Tuesday, June 4, 2013

Peter Frittitta, Al Campbell: The Affordable Care Act has a “Cadillac tax” on businesses


By Peter Frittitta
and Al Campbell
The "Cadillac Tax" which is part of the Affordable Care Act (ACA), or ObamaCare if you prefer, is not to begin until 2018. That is far enough away as to not have to be worried about for a few years. Right? Think again.

Employers would be facing a new 40 percent tax on the portion of annual health benefits provided to employees and dependents that exceeded $10,200 for an individual and $27,500 for a family. That cost is inclusive of both the employer's and employee's share of cost.

According to the New York Times, employers are already beginning to make modifications to the plans they offer even before 2018, and are plotting the probable cost of health care insurance by that time. Co-payments are likely to be increased and deductibles will almost certainly increase between now and 2018. Some are predicting family deductibles of $6,000 or more in the not too distant future. This Act, already being nicknamed the "unaffordable" care act, has real teeth. Employers are caught in a vicious cycle where they work to keep employees and dependents happy with their health care insurance coverage only to recognize this might well result in their plan becoming designated a "Cadillac" plan.

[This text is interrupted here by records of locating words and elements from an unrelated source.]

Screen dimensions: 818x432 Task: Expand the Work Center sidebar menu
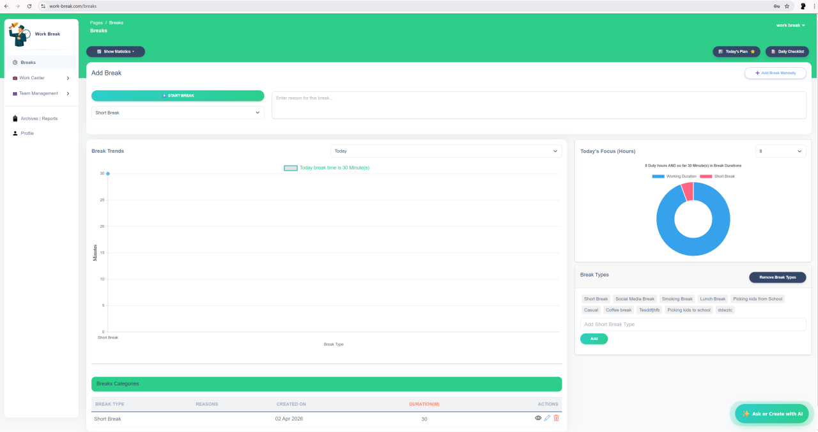[x=41, y=78]
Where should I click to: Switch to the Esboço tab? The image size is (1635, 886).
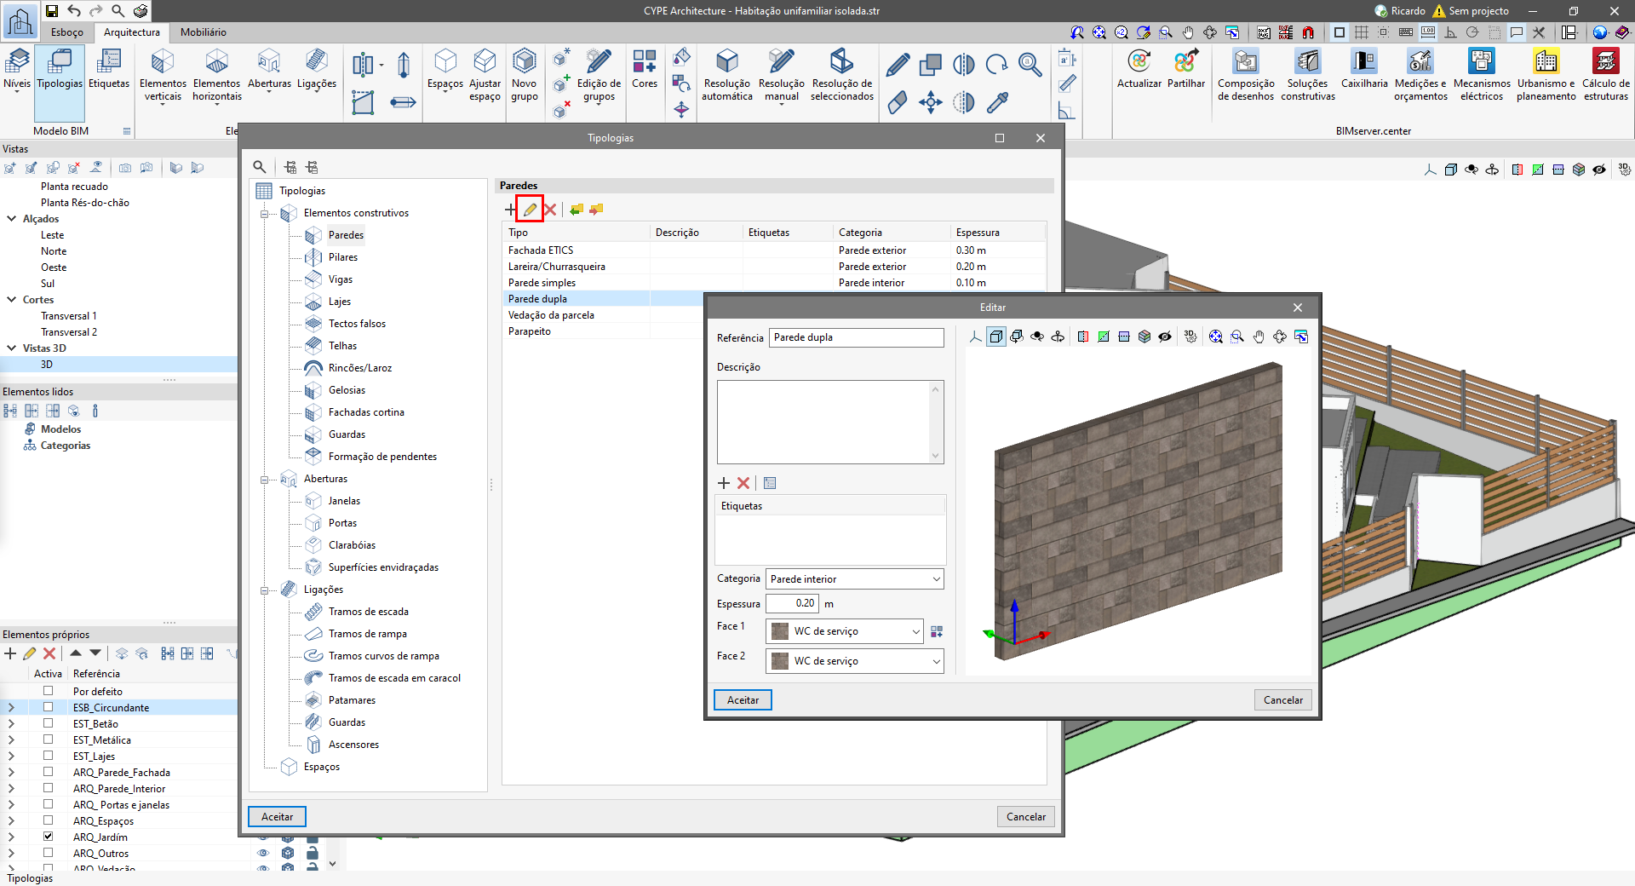tap(67, 32)
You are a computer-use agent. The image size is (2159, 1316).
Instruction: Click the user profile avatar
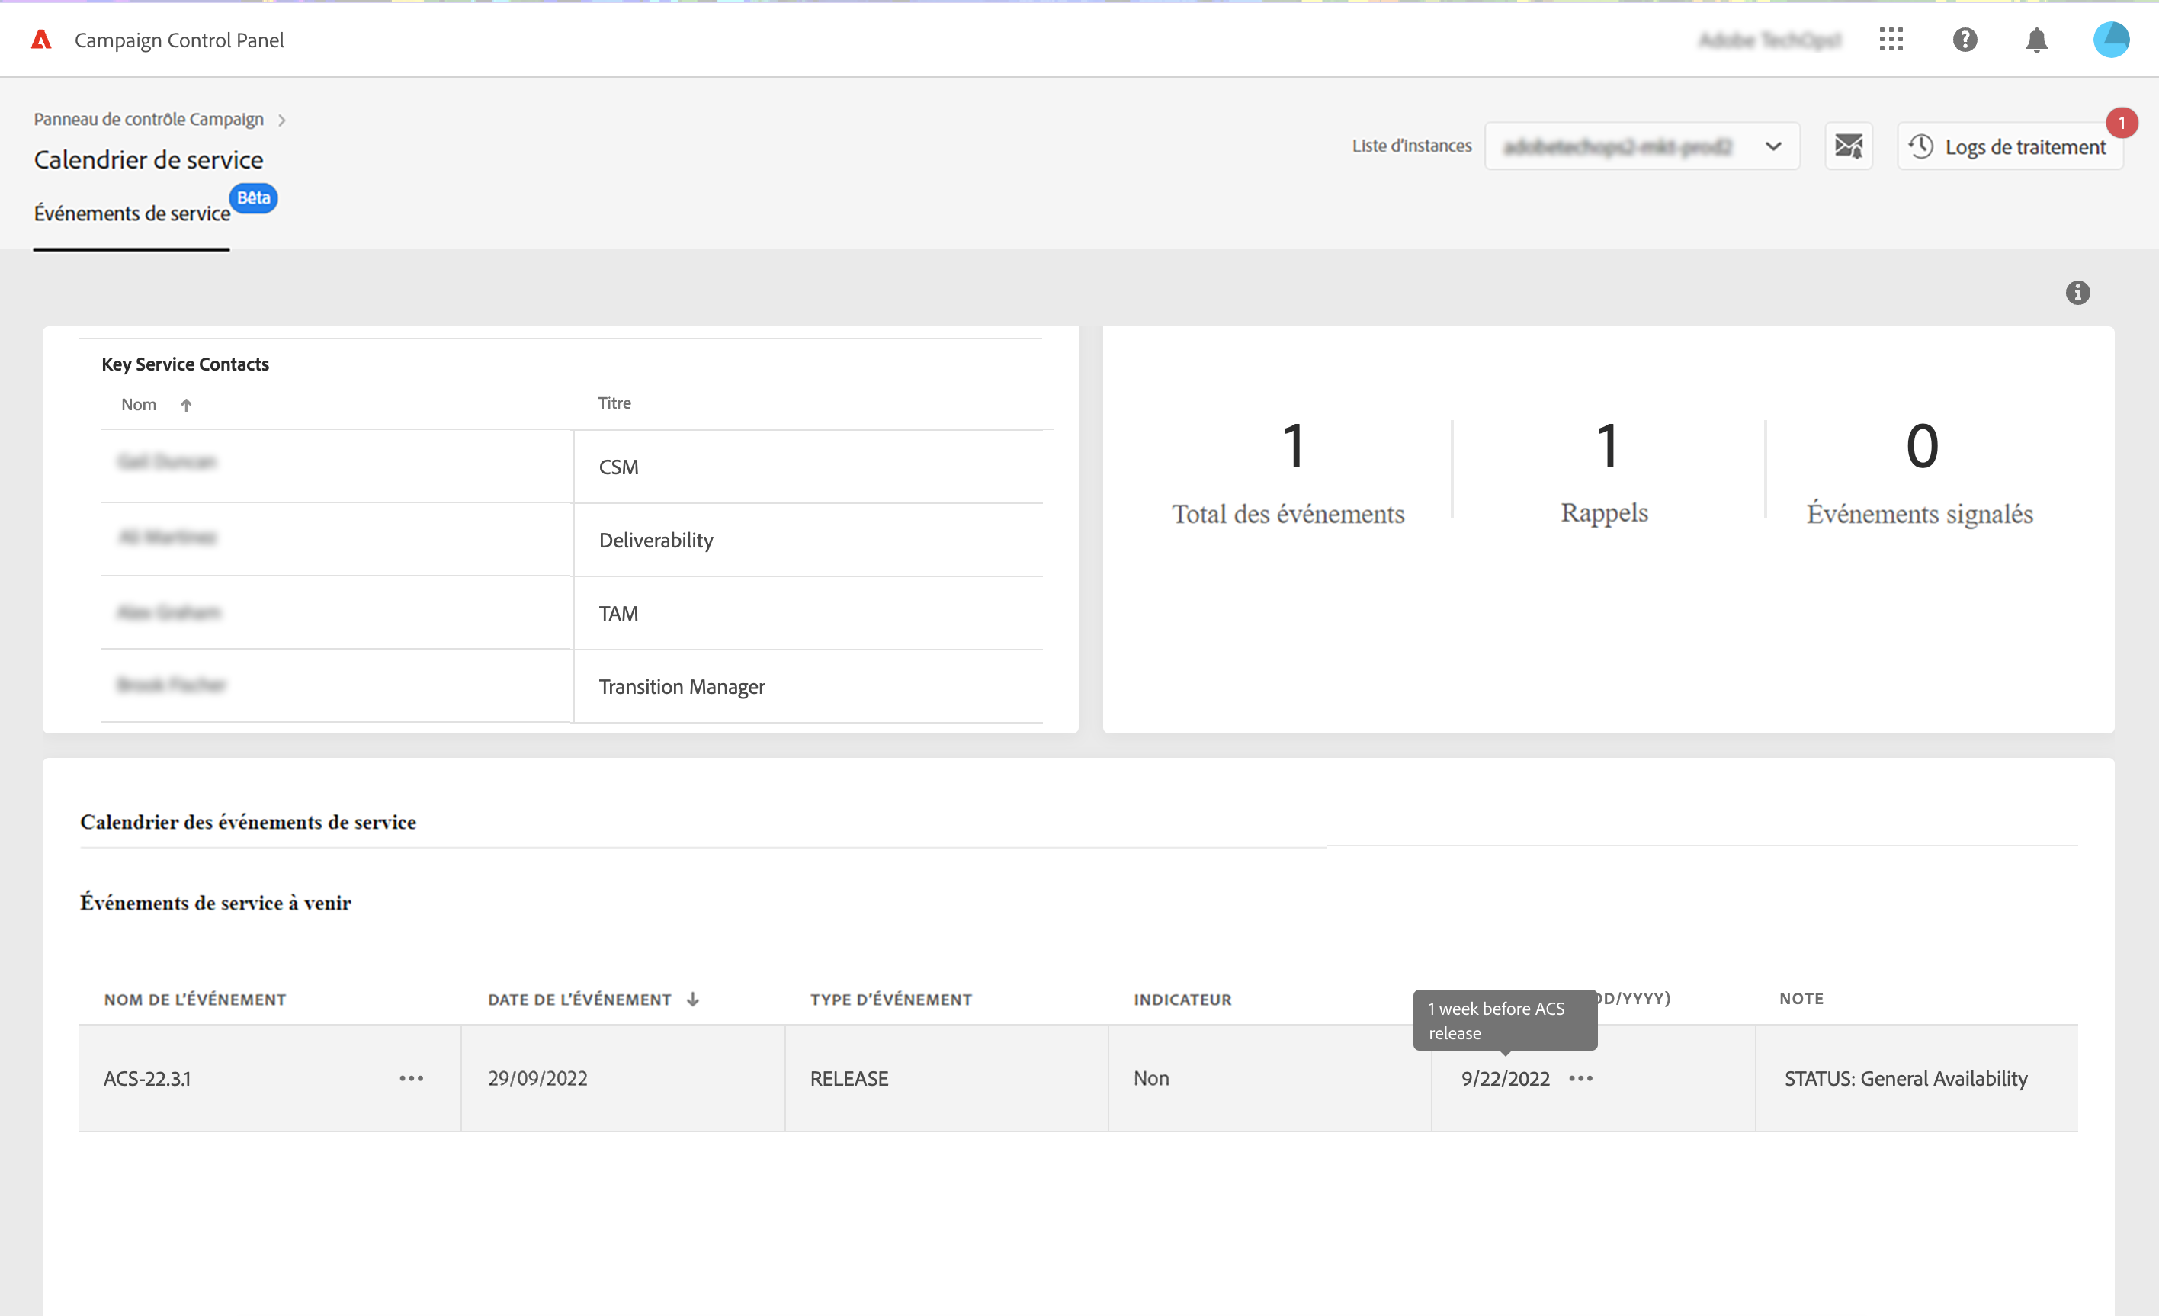click(x=2111, y=39)
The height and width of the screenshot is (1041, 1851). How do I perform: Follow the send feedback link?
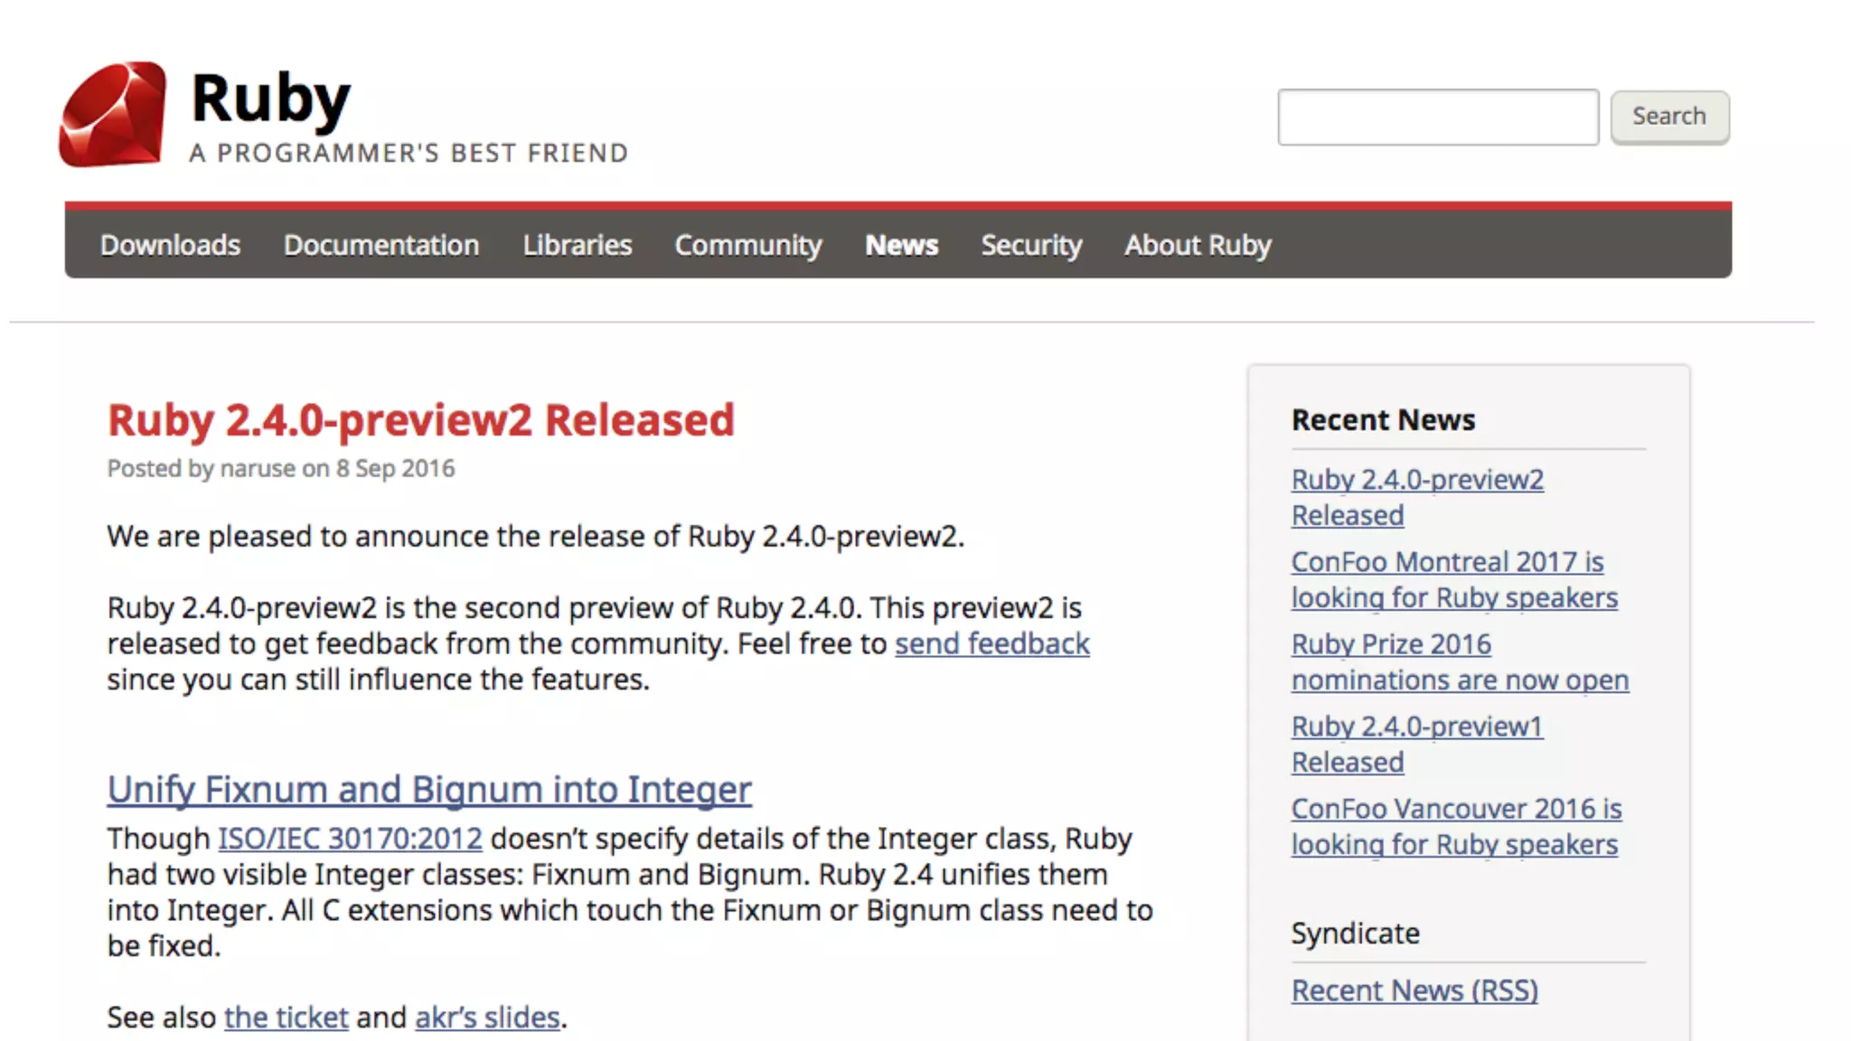[x=991, y=643]
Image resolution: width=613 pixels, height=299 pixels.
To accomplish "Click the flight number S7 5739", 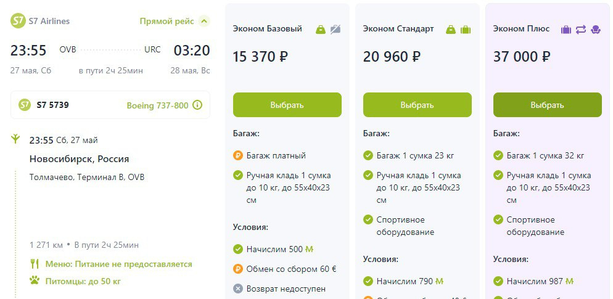I will (x=53, y=105).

Many have difficulty in believing there are actually plans that could be that rich in benefits, but the reality is that some of the unions that originally supported the ACA are quickly coming to understand that the President's statement "if you like your health care plan, you can keep it," isn't going to be the case unless Congress makes some changes. These plans are already very near or even beyond the cost threshold that identifies a "Cadillac" plan; that is at today's costs for health care. If the annual expected inflationary increase is factored into that equation, it becomes quite easy to recognize the plan will be 'too good' and will therefore result in a 40 percent tax.

Some labor leaders now recognize that with the President in his second term, any negotiating advantage they might've had is gone. The President is intent on this signature law to frame his two terms in office. He is quite unlikely to think about signing a bill passed by Congress that erodes what he sees as the benefits of the ACA.

This phenomenon is not limited to union negotiated health plans either. It is a threat to larger non-unionized employers who have classically provided better levels of benefits in order to be able to attract new hires in competitive marketplaces in Wisconsin.

A health economist at Johns Hopkins Bloomberg School of Public Health, Bradley Herring, has estimated that as many as 75 percent of plans in existence today could be affected by the "Cadillac tax "over the coming decade. And that will affect employee's total compensation as well as their health plans since the 40 percent tax has to come from somewhere and that 'somewhere' is very likely the total budget for benefits and compensation.

It is very important employers seek sound advice from those who can help walk them through the ACA maze of new compliance regulations.

-- Frittitta is president of the Wisconsin Association of Health Underwriters. Campbell is a WAHU board member.